> _Activity_
The full listing, word for word and free of images, is the expected result.
===== Study material
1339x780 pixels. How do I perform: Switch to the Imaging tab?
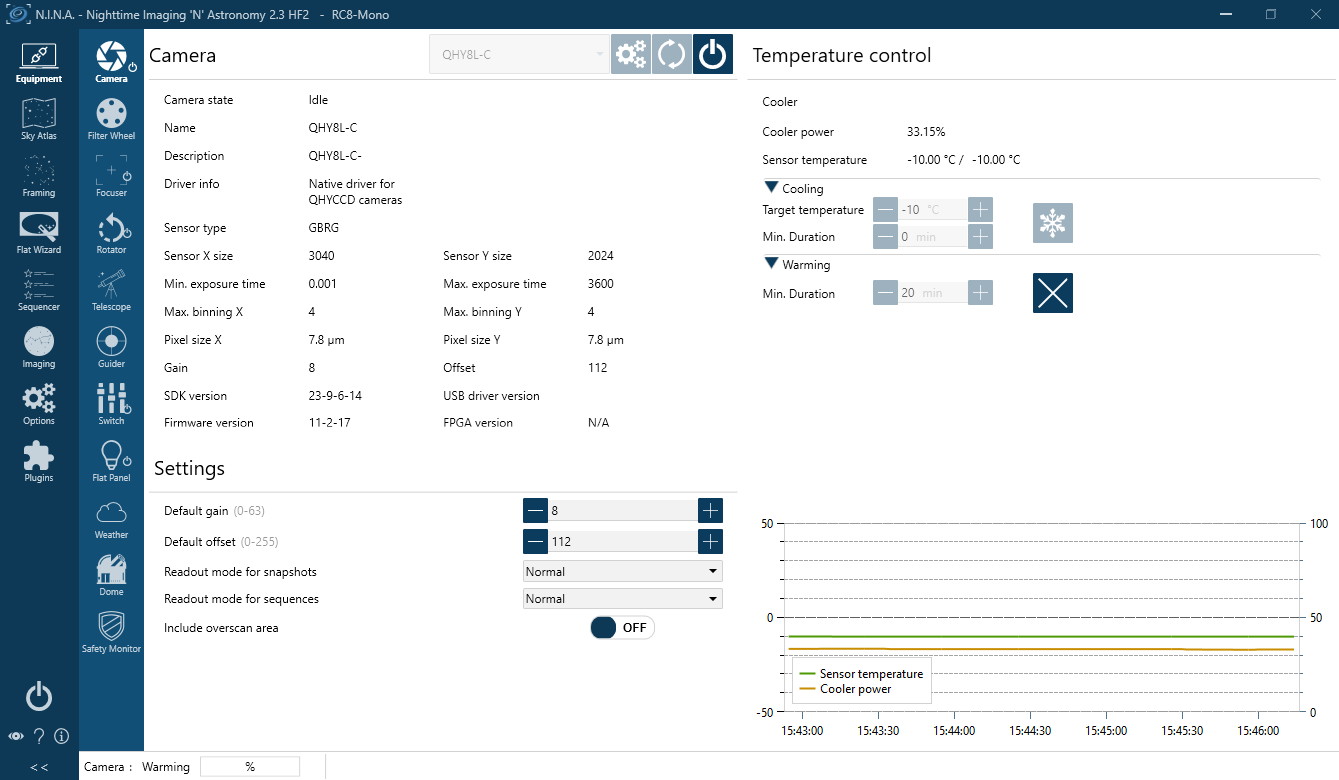39,347
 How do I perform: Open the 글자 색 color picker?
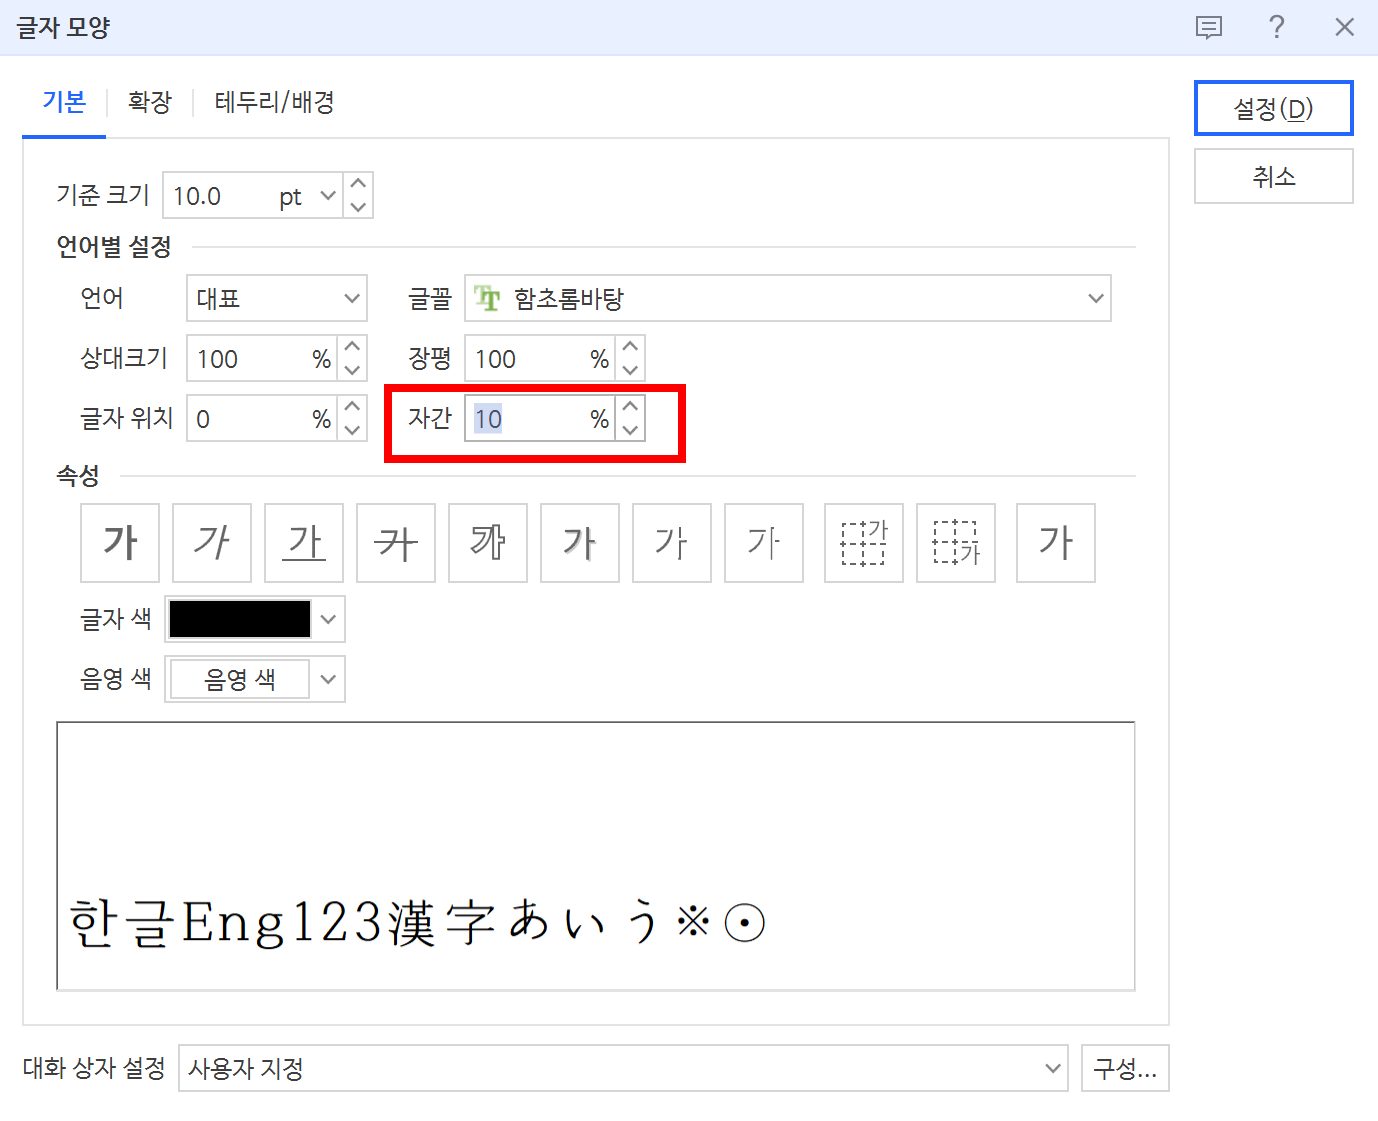(327, 619)
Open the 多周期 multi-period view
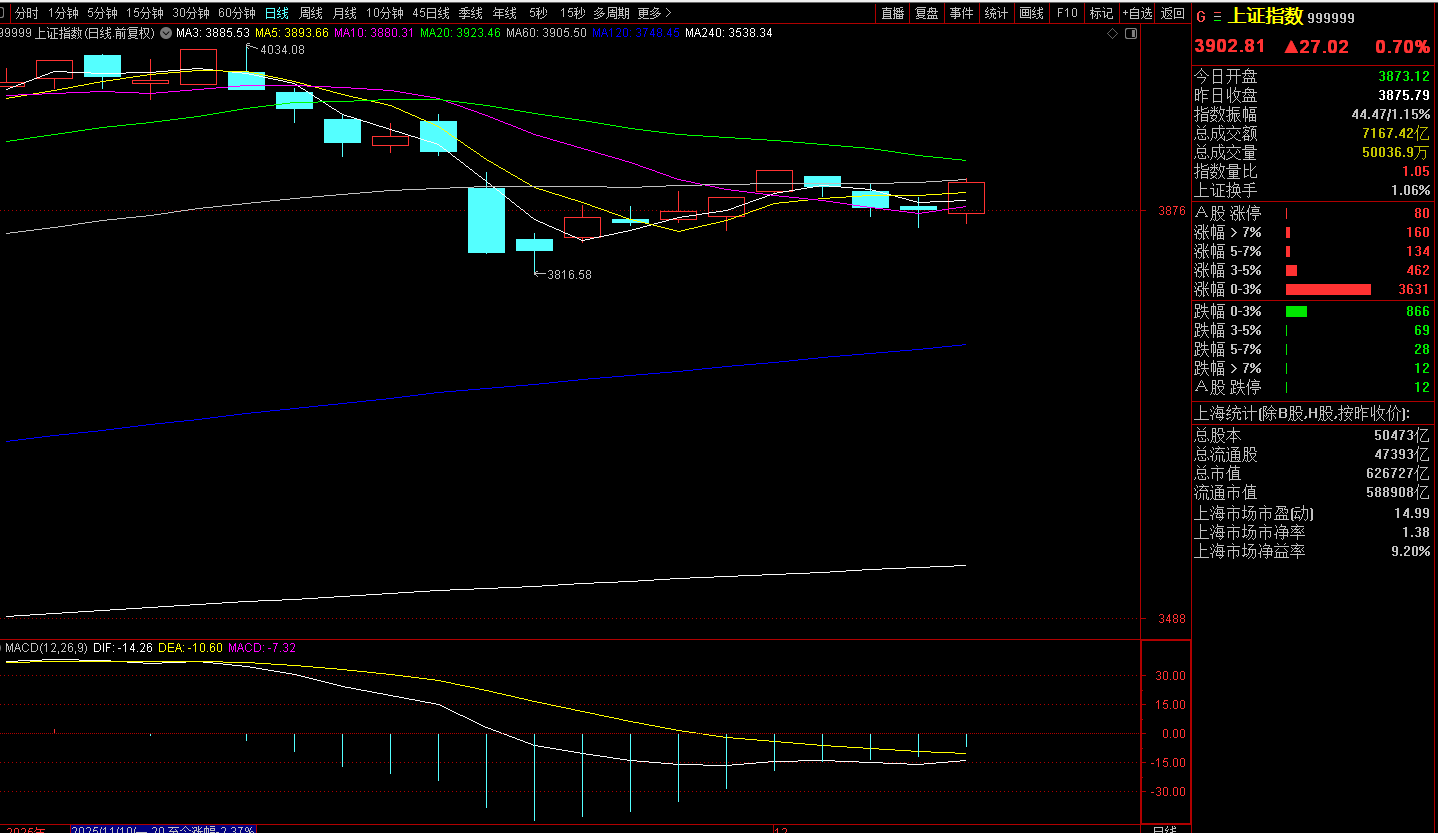1438x833 pixels. coord(611,13)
==========
> _Answer for this exercise_
1339x780 pixels. How do I perform: Switch to the Imaging tab?
39,347
 How do I perform: Open the 글자 색 color picker?
(327, 619)
Open the 多周期 multi-period view
1438x833 pixels. coord(611,13)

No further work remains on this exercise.